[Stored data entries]
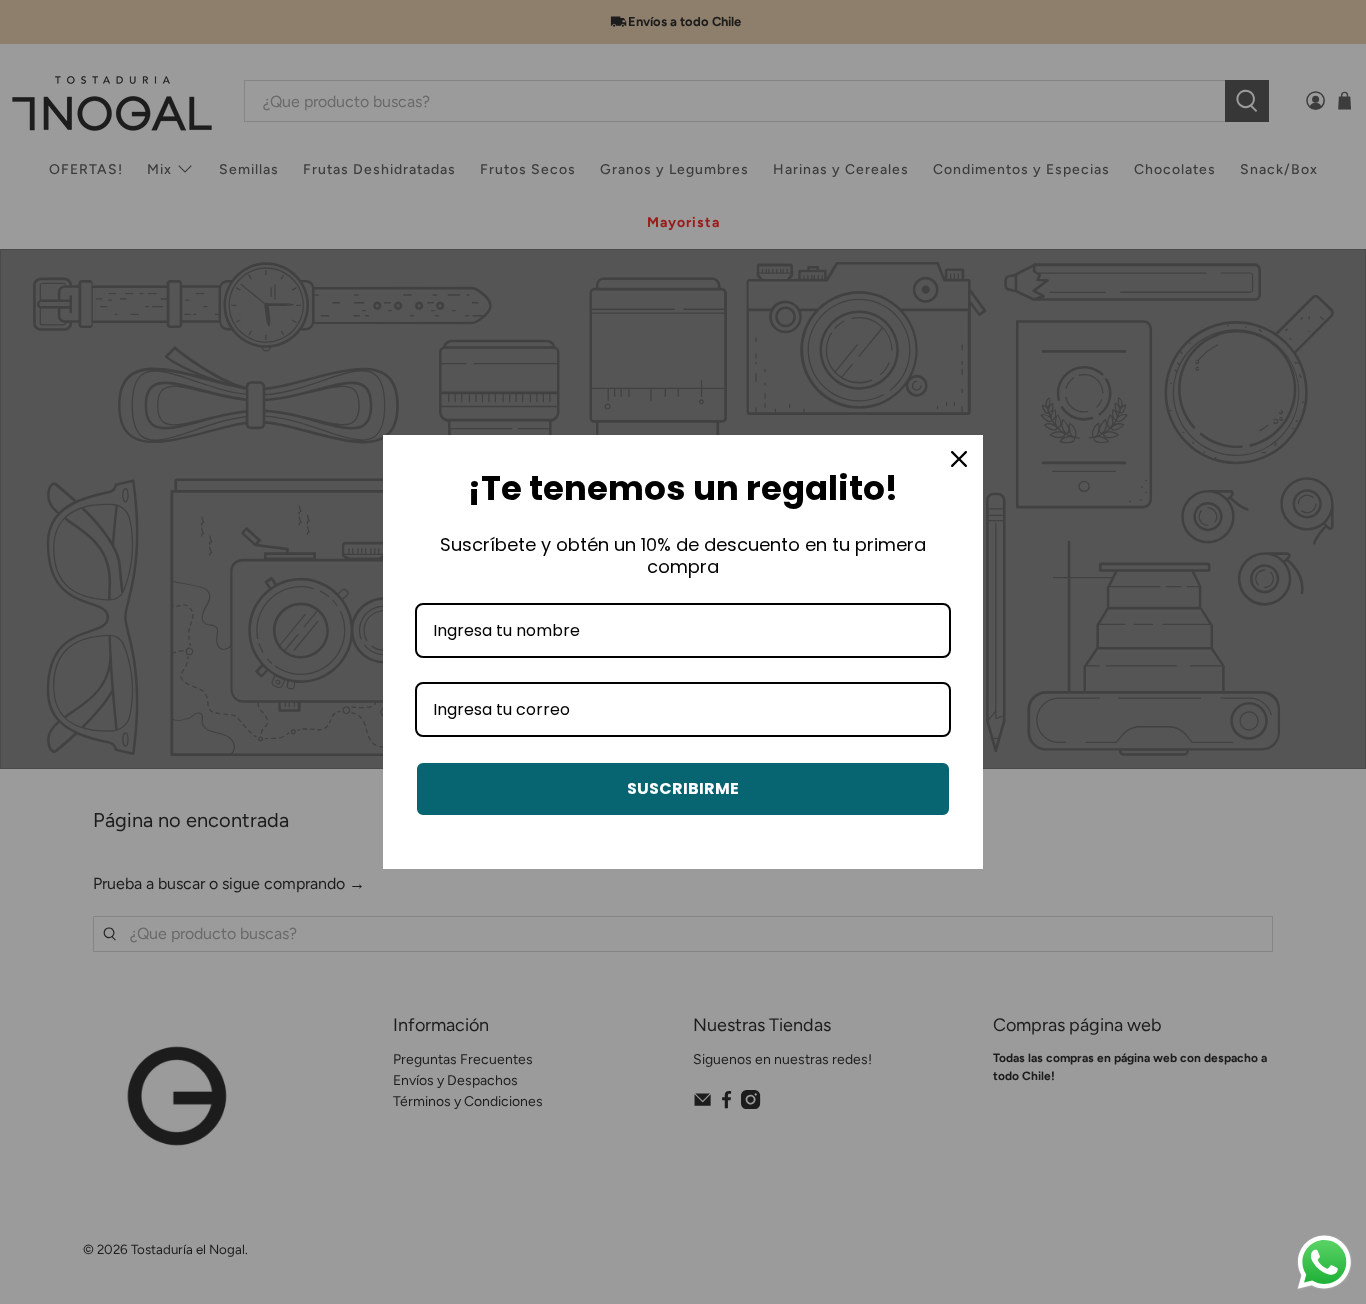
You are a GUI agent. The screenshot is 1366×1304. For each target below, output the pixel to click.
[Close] (959, 459)
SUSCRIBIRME (683, 788)
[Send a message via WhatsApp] (1324, 1262)
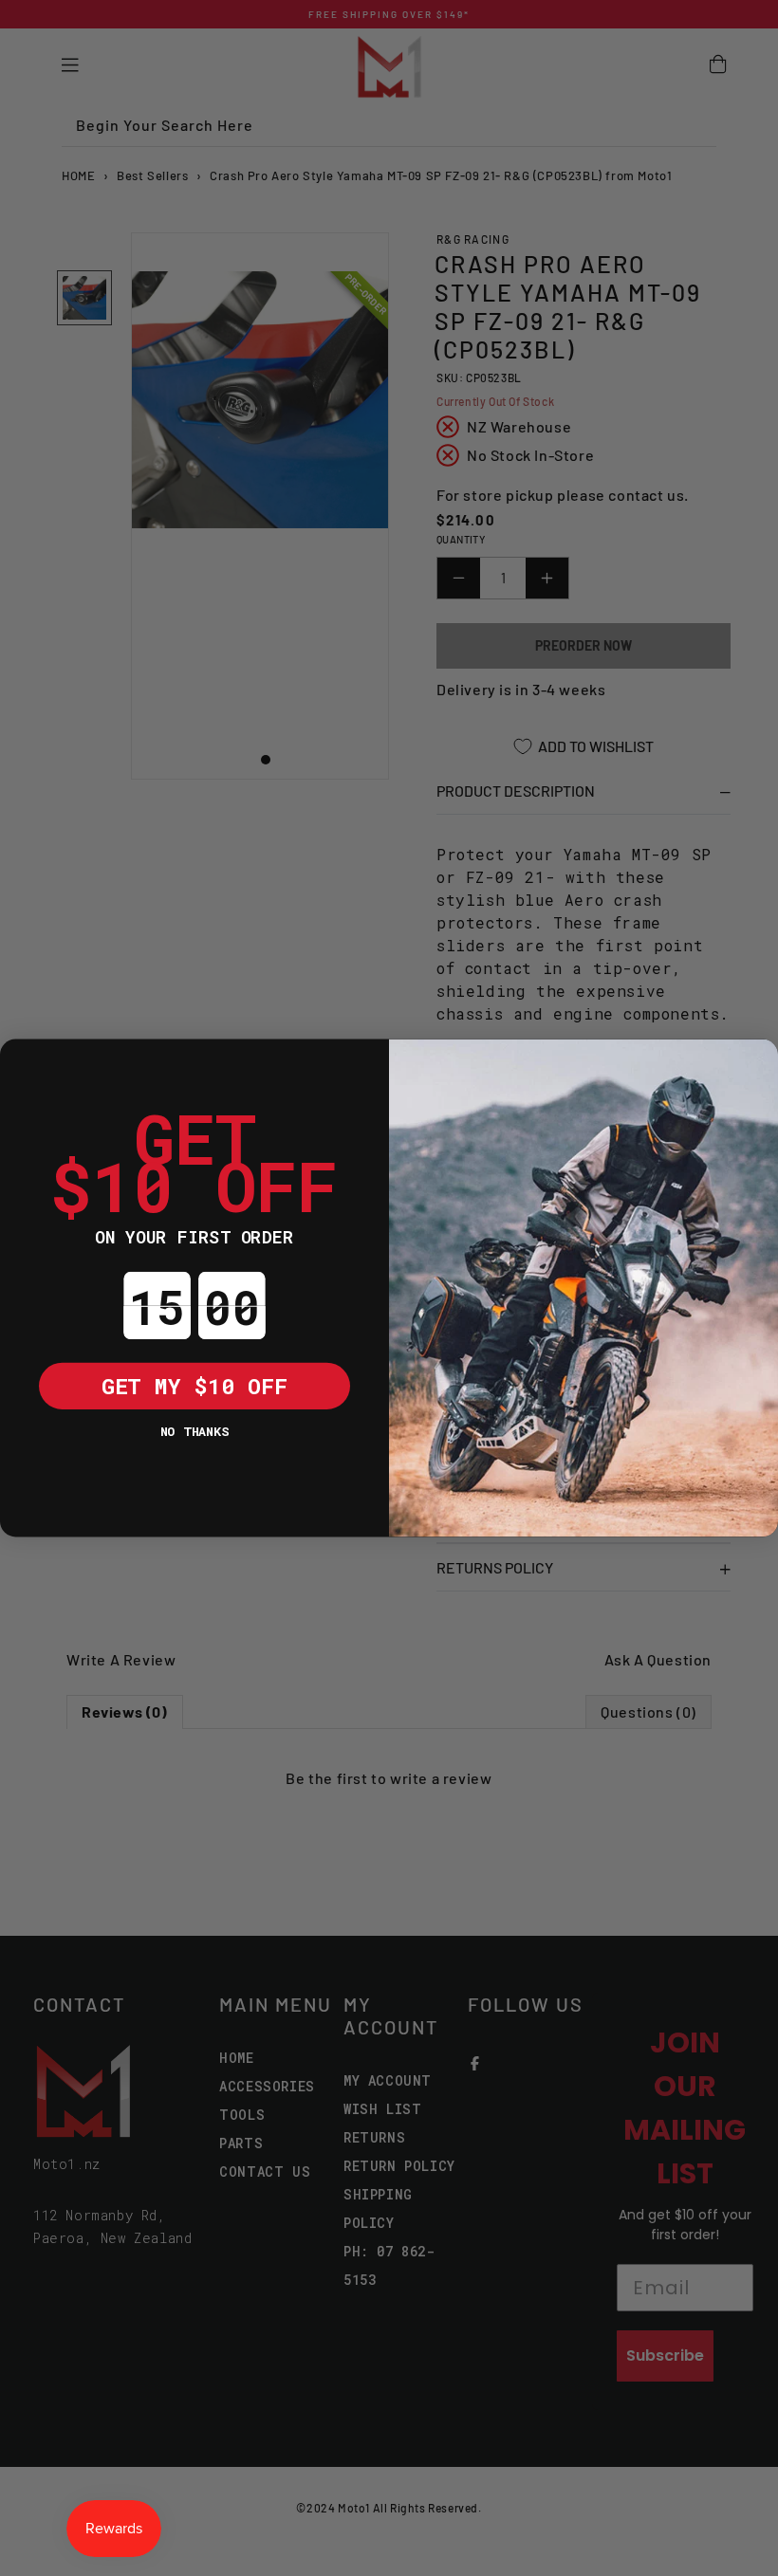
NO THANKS (194, 1431)
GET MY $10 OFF (194, 1385)
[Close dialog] (23, 1062)
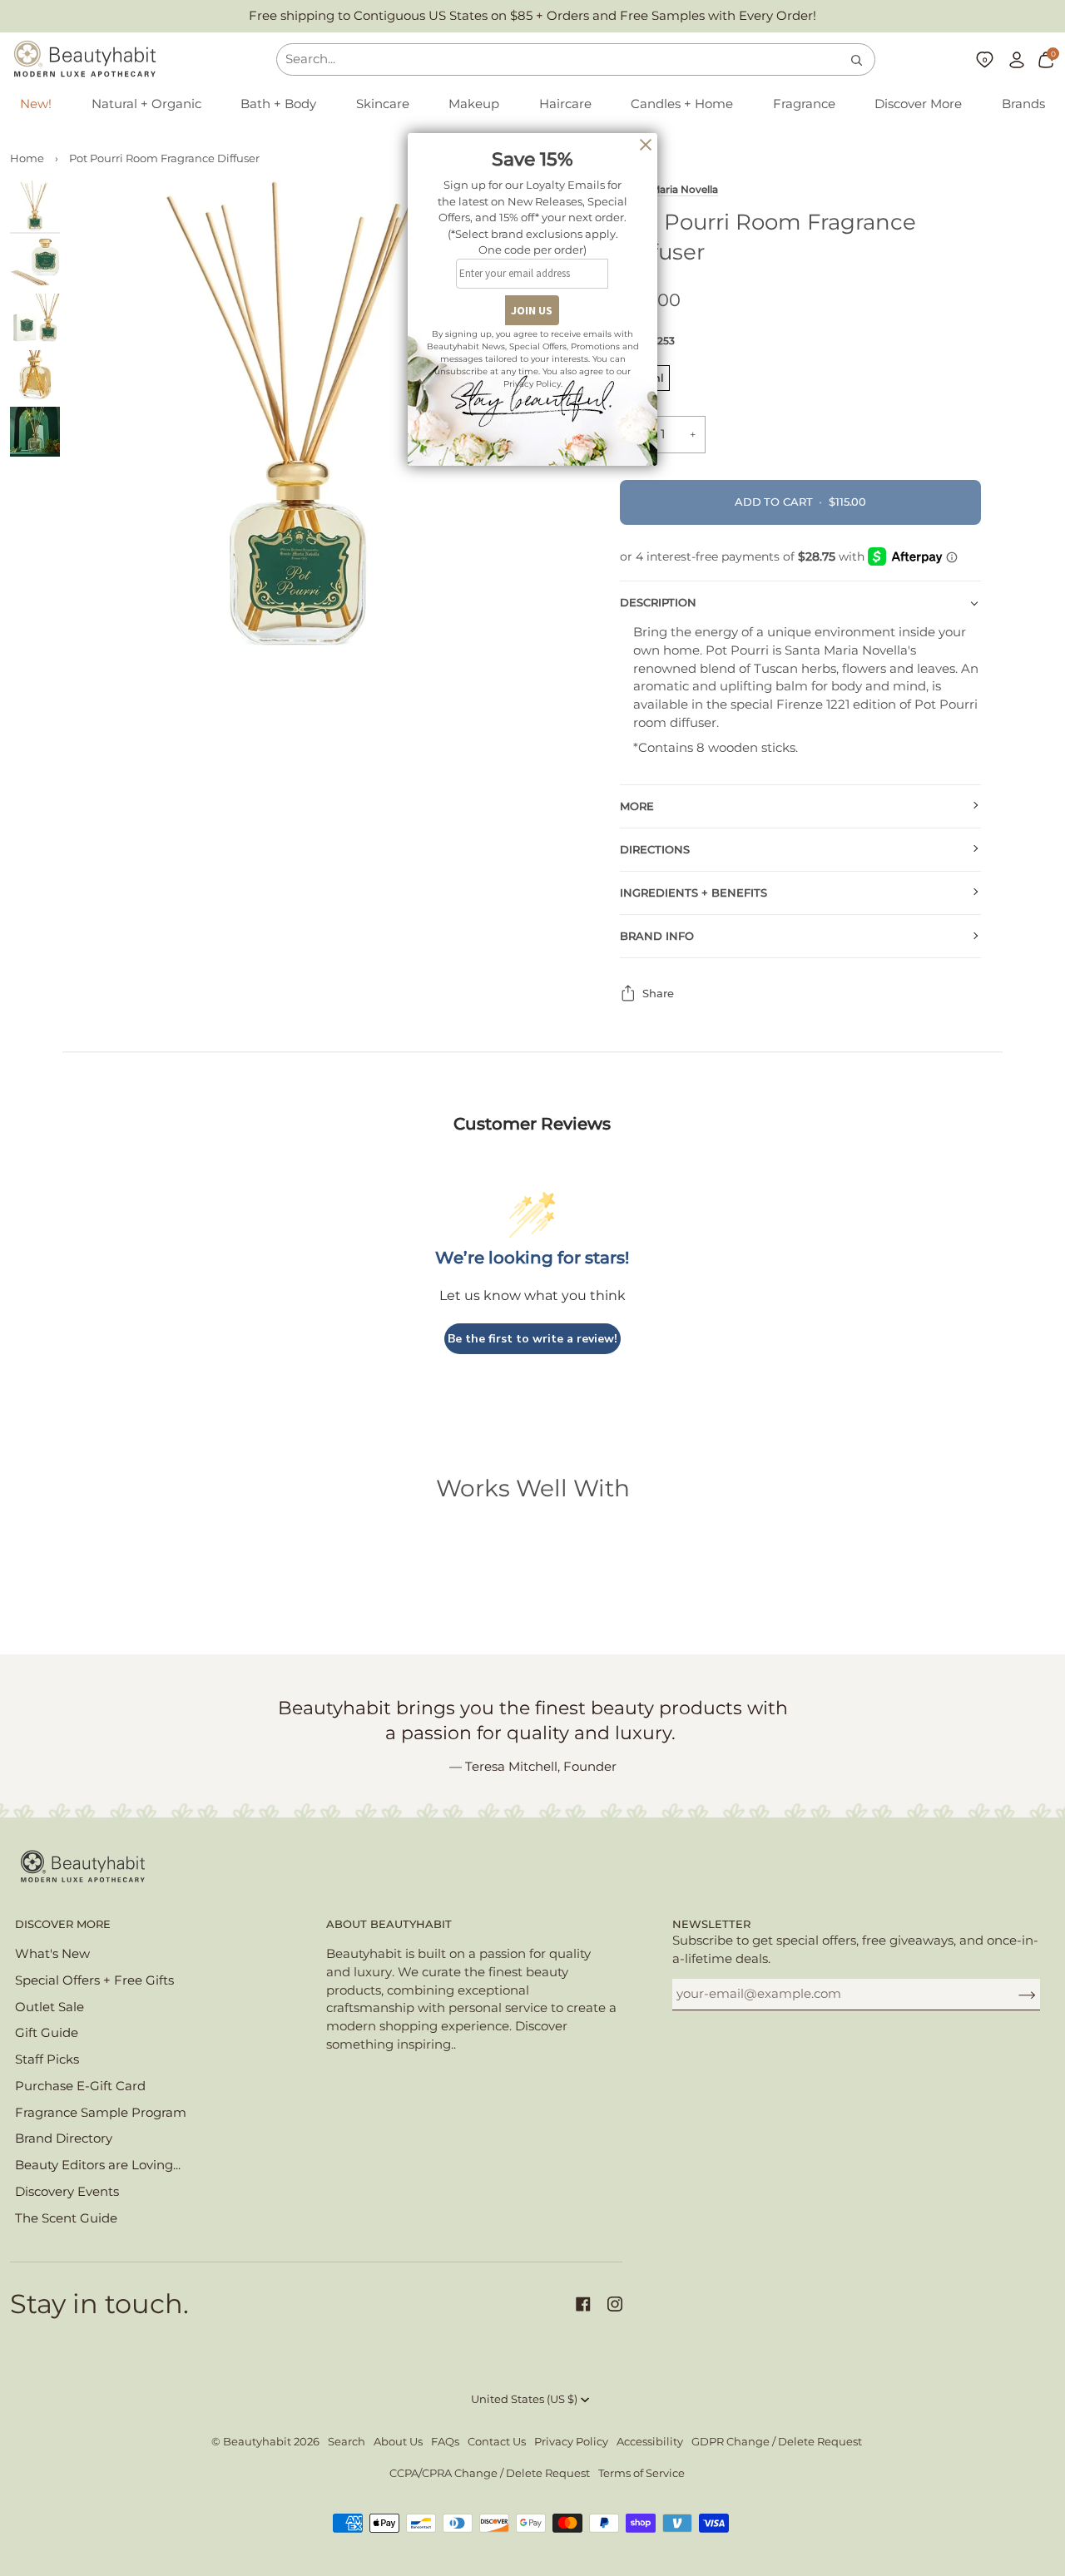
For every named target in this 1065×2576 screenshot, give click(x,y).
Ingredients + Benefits (693, 893)
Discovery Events (67, 2191)
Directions (655, 849)
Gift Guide (46, 2032)
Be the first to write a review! (532, 1339)
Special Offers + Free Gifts (94, 1980)
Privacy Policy (571, 2441)
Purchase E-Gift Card (80, 2086)
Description (658, 602)
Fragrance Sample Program (100, 2112)
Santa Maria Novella (669, 189)
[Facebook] (583, 2304)
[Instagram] (614, 2304)
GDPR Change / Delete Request (776, 2441)
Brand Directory (63, 2138)
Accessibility (650, 2441)
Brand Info (657, 936)
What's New (52, 1953)
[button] (146, 104)
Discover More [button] (63, 1924)
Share (658, 993)
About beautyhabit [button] (389, 1924)
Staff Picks (47, 2059)
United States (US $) (524, 2399)
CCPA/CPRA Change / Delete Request (489, 2473)
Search (346, 2441)
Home (27, 158)
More (637, 806)
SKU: (647, 340)
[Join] (1014, 1993)
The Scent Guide (66, 2218)
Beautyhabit (257, 2441)
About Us (398, 2441)
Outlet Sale (49, 2007)
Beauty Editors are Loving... (98, 2165)
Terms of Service (641, 2473)
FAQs (445, 2441)
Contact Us (497, 2441)
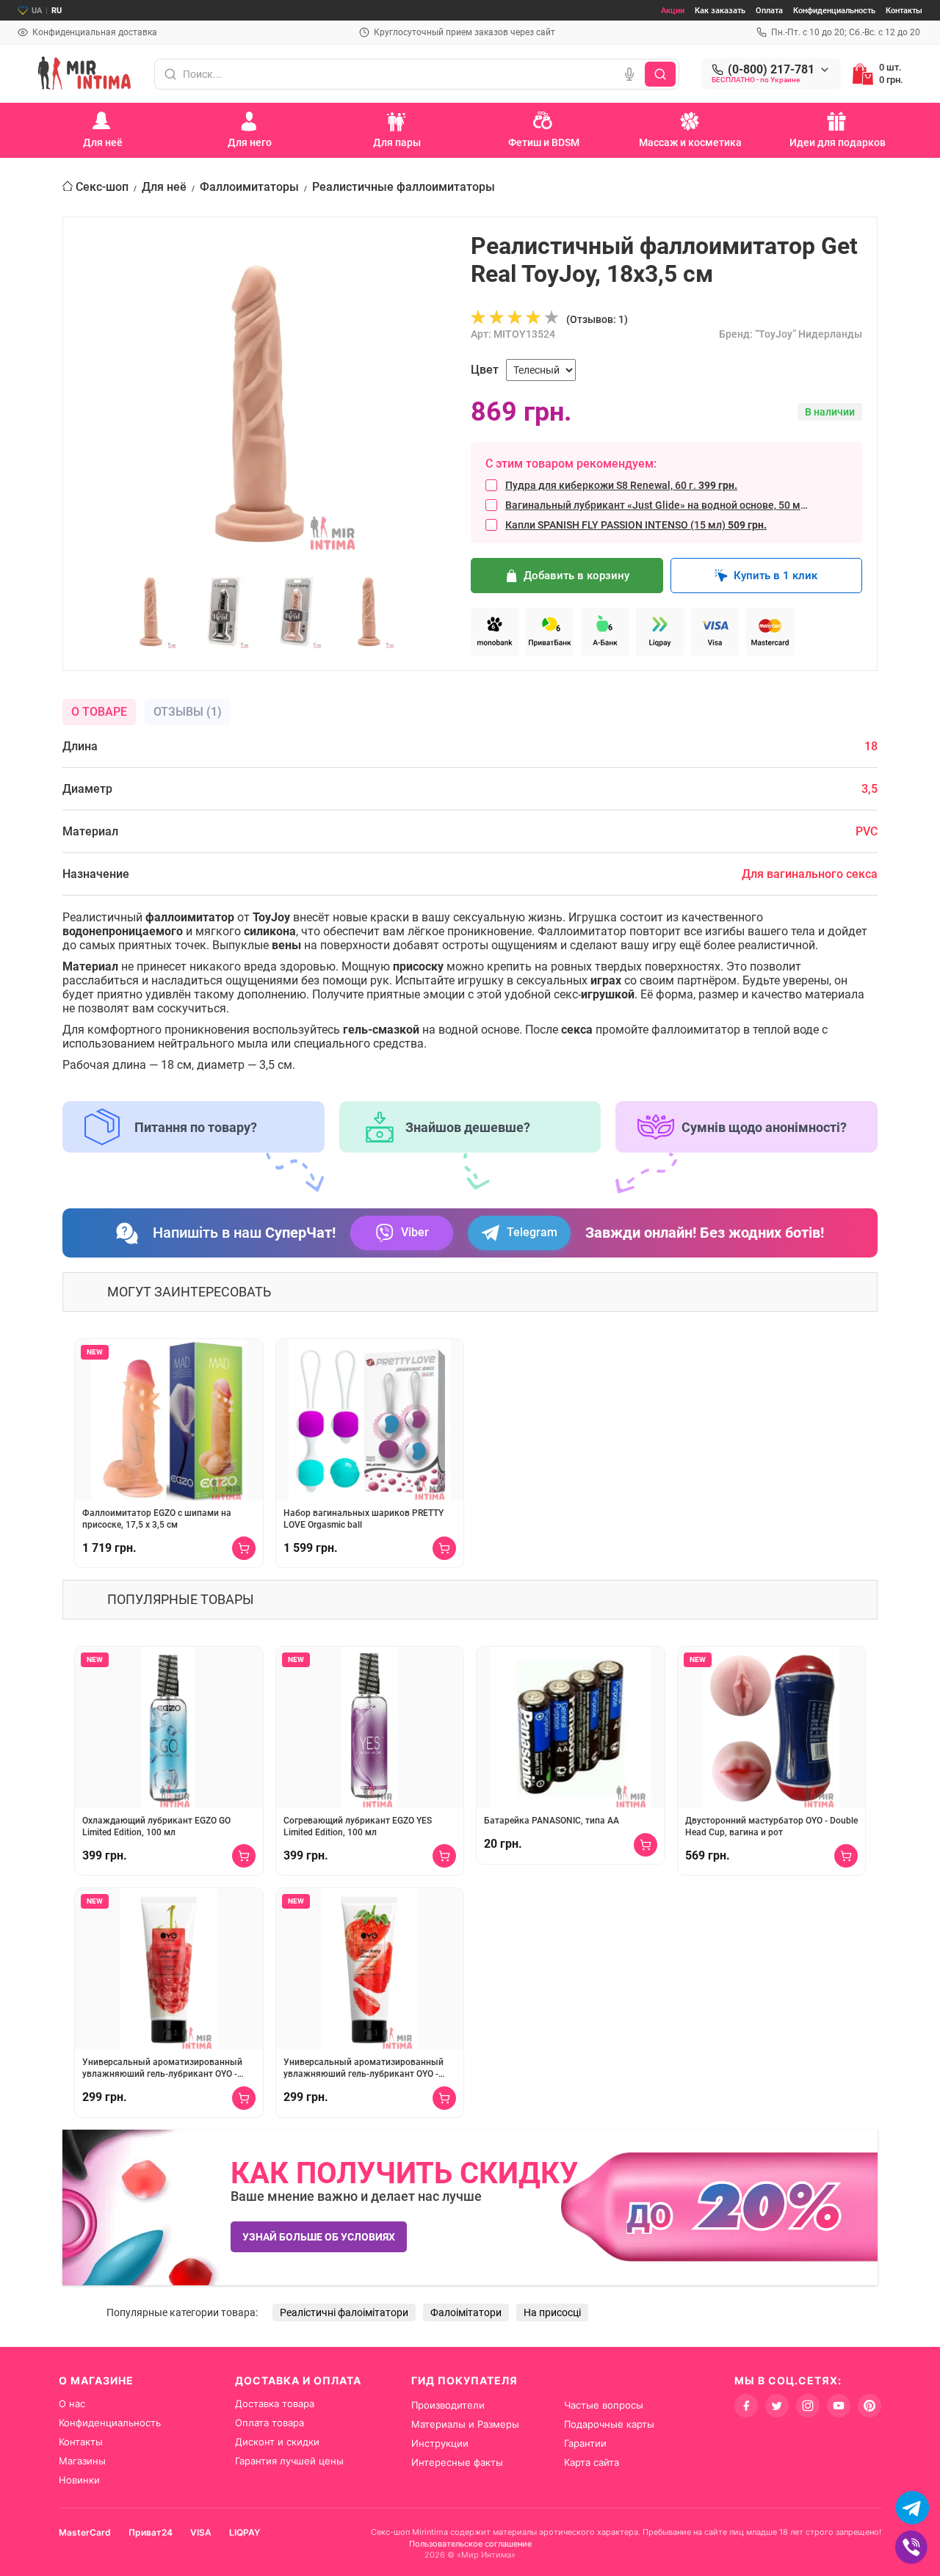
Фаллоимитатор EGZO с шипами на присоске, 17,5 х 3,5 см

▶ **THE TASK**: Where the data contains images, drop them and print the rest exactly.

▶ **ANSWER SPACE**:
You are a GUI agent. The screenshot is 1366×1304. For each target below, output the pixel to click.
[Close] (959, 459)
SUSCRIBIRME (683, 788)
[Send a message via WhatsApp] (1324, 1262)
NO THANKS (194, 1431)
GET MY $10 OFF (194, 1385)
[Close dialog] (23, 1062)
For every named target in this 1065×2576 screenshot, give click(x,y).
Ingredients + Benefits (693, 893)
Discovery Events (67, 2191)
Directions (655, 849)
Gift Guide (46, 2032)
Be the first to write a review! (532, 1339)
Special Offers + Free Gifts (94, 1980)
Privacy Policy (571, 2441)
Purchase E-Gift Card (80, 2086)
Description (658, 602)
Fragrance Sample Program (100, 2112)
Santa Maria Novella (669, 189)
[Facebook] (583, 2304)
[Instagram] (614, 2304)
GDPR Change / Delete Request (776, 2441)
Brand Directory (63, 2138)
Accessibility (650, 2441)
Brand Info (657, 936)
What's New (52, 1953)
[button] (146, 104)
Discover More [button] (63, 1924)
Share (658, 993)
About beautyhabit [button] (389, 1924)
Staff Picks (47, 2059)
United States (US $) (524, 2399)
CCPA/CPRA Change / Delete Request (489, 2473)
Search (346, 2441)
Home (27, 158)
More (637, 806)
SKU: (647, 340)
[Join] (1014, 1993)
The Scent Guide (66, 2218)
Beautyhabit (257, 2441)
About Us (398, 2441)
Outlet Sale (49, 2007)
Beauty Editors are Loving... (98, 2165)
Terms of Service (641, 2473)
FAQs (445, 2441)
Contact Us (497, 2441)
Фаллоимитатор EGZO с шипами на присоске, 17,5 х 3,5 см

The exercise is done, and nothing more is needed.